#### Exercise requirements
Copy the records word for word, from the start through the line containing "Action: tap(66, 127)".

#### Entries shown
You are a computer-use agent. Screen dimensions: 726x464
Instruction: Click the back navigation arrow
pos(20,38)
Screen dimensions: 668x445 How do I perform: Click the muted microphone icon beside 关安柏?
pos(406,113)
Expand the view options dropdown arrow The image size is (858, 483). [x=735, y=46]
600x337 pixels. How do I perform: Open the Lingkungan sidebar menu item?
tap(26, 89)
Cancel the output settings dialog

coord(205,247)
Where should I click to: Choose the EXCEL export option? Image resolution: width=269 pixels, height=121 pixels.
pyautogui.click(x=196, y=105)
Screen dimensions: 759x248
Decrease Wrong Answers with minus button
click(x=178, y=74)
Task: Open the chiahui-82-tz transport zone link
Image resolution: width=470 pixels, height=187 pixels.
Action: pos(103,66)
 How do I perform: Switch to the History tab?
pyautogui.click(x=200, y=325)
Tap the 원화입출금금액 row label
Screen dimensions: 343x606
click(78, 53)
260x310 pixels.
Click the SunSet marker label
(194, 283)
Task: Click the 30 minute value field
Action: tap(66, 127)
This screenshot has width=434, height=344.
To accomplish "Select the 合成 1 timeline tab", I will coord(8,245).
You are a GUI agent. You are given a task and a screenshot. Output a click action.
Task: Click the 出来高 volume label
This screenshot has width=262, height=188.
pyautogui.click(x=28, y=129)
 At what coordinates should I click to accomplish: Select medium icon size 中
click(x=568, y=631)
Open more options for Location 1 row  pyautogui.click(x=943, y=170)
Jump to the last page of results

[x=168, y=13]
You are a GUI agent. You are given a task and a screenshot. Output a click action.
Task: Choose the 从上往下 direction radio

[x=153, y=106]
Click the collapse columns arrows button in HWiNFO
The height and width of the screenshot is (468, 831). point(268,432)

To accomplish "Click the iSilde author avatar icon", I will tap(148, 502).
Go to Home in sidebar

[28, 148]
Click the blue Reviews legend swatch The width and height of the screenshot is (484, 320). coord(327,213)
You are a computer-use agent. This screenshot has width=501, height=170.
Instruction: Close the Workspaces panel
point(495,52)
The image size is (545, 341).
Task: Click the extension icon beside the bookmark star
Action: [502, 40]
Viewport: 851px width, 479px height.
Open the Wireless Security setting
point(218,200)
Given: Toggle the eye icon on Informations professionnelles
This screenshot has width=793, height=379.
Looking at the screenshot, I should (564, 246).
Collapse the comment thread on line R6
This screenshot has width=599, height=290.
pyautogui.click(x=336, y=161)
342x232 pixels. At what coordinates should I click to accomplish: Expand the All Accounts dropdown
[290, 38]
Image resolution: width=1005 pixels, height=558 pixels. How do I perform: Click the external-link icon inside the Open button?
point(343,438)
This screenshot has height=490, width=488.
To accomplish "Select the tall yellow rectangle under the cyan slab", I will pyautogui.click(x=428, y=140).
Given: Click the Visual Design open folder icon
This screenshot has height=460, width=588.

#### Solution for this exercise
You are a computer-use agent. Screen dimensions: 726x464
Instruction: Click the back navigation arrow
pos(20,38)
Screen dimensions: 668x445 How do I perform: Click the muted microphone icon beside 关安柏?
pos(406,113)
Expand the view options dropdown arrow The image size is (858, 483). [x=735, y=46]
600x337 pixels. How do I perform: Open the Lingkungan sidebar menu item?
tap(26, 89)
Cancel the output settings dialog

coord(205,247)
Where should I click to: Choose the EXCEL export option? Image resolution: width=269 pixels, height=121 pixels.
pyautogui.click(x=196, y=105)
Screen dimensions: 759x248
Decrease Wrong Answers with minus button
click(x=178, y=74)
Task: Open the chiahui-82-tz transport zone link
Image resolution: width=470 pixels, height=187 pixels.
Action: pos(103,66)
 How do I perform: Switch to the History tab?
pyautogui.click(x=200, y=325)
Tap the 원화입출금금액 row label
Screen dimensions: 343x606
click(78, 53)
260x310 pixels.
Click the SunSet marker label
(194, 283)
Task: Click the 30 minute value field
Action: tap(66, 127)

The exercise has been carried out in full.